Federal Student Loan Consolidation

The federal government regulates the federal student loan consolidation process. The government ensures that each of their borrowers receives the same treatment, regardless of the size and scope of their federal loans. Remember, your private loans are not subject to these regulations. This is the main reason why lenders have you consolidate your private and federal loans separately.


Federal Loans You Can Consolidate

You will be able to consolidate most of your subsidized and unsubsidized federal student loans. Stafford, PLUS, Health Education Assistance, Perkins, Supplemental, and Federal Nursing Loans are all eligible. If your parents took out a PLUS loan, they will not be able to transfer the loan to you for consolidation. You will only be able to consolidate federal loans that you took out.

Once you consolidate your federal loans, you cannot go back and unbundle certain loans. You will have to live with the terms of your new agreement. However, if you received an additional federal loan, or forgot to include one of your loans during the process, you may be able to add that to your current consolidation package.

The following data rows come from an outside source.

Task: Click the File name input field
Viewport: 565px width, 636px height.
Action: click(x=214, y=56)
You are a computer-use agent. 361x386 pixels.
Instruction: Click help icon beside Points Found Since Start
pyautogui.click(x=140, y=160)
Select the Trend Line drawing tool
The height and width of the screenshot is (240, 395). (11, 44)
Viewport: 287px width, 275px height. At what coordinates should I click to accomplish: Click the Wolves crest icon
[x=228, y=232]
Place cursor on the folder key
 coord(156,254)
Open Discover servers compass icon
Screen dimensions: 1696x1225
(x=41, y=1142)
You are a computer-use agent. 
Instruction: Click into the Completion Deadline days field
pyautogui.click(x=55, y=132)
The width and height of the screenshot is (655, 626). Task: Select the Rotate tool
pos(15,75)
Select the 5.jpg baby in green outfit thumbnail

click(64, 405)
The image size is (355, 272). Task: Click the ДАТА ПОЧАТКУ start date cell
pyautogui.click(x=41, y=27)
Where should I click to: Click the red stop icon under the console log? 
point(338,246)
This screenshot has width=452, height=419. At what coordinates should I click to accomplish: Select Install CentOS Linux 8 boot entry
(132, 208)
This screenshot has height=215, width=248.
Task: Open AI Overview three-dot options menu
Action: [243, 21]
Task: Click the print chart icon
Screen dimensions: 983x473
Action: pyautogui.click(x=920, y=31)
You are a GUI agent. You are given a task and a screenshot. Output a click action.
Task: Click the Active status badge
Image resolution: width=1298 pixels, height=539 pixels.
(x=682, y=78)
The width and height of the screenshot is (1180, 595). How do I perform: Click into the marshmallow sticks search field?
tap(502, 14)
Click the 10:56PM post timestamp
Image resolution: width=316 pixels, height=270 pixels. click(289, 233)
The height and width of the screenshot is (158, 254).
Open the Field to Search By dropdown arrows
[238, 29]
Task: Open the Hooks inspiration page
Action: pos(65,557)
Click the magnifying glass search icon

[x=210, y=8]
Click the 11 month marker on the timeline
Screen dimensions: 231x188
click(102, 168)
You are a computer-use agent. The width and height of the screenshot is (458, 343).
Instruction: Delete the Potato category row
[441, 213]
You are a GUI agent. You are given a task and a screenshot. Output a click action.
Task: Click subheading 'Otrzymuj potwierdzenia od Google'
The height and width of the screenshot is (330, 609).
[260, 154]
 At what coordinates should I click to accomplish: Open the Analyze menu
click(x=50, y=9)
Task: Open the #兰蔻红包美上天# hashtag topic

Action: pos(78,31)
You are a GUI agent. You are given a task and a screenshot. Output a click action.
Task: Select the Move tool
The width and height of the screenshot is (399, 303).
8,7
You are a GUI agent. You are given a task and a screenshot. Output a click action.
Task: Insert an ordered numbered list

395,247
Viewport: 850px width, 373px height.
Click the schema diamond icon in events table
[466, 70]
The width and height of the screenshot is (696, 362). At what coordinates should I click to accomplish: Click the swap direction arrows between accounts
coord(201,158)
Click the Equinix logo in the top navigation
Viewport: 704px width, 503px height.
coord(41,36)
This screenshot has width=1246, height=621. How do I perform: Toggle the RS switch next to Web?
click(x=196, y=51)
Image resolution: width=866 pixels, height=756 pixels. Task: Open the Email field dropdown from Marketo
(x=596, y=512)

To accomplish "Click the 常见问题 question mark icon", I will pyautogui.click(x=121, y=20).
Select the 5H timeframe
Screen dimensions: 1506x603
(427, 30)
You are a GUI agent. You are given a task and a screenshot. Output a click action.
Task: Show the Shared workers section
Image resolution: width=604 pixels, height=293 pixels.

Consolidating may not be the best option for some of your loans. You may have special grace periods or loan-forgiveness provisions which delay payment or even forgive a portion of your loan. When you consolidate, you may lose these beneficial provisions. Review your loan documents, and speak with the consolidation company to better understand the impact of what you might be losing.


What Borrowers Can Expect

In 1986, the Federal Loan Consolidation Program was formed. The program created a set of standards and regulations that federal student loan consolidation companies must comply with. Here is a look at the rules these companies must follow:

  • Loan Terms – Federal loans carry a standard term of 10 years. Consolidating can give you up to 30 years to repay the money, but that does not mean your loan will automatically be extended. Companies will look at your loan balances and your financial situation to determine your new term. Often, you will need to have at least $7,500 in outstanding federal loans to qualify for a term extension.
  • Interest Rates – Since 2006, all federal student loans have fixed interest rates. These rates are generally low to begin with. However, you may end up with an even lower rate when consolidating. It will all depend on the type of loan you had and when you took the loan out. The government sets a maximum interest rate that can be charged on federal loans. Currently, the consolidated fixed interest rate is 8.25%. Congress periodically reviews the rate to make sure it is consistent with the current economic climate.
  • Fees/Penalties – Federal law prohibits consolidation companies from charging an application fee and a prepayment penalty. An application fee is an up-front fee companies once charged to process your consolidation application. Prepayment penalties were once common if you decided to pay off your student loans early. Read the fine print before you sign the promissory note to make sure that these fees and penalties have not just been renamed.
  • Conditions – You will not be able to consolidate your federal loans when you are in school. Your federal loans will need to be in a grace period, repayment, or deferment status. The government does provide generous concessions to those in default. If you work out an arrangement with your lender to make satisfactory payments, you will be able to consolidate your defaulted loans.
  • Grace Period – Many federal loans have grace periods, where interest may not be charged and repayment is not required. When you consolidate, the government states that these benefits can be stripped.
  • Loan Forgiveness – The federal government advocates entering certain professions through its loan-forgiveness programs. Depending on the type of loan, you can have a portion of it forgiven if you are employed as a full-time teacher or in public service. The government does not guarantee you keep these loan-forgiveness benefits if you consolidate. This is especially true if you carry a Federal Perkins Loan.

You are not required to consolidate your federal loans directly through the government. There are a variety of student loan consolidation companies that you can use; each one must follow the government’s regulations, but they are able to offer different incentives or rebates to gain customers. It is important to research a few of these companies to make sure that you are getting the best deal for your unique financial situation.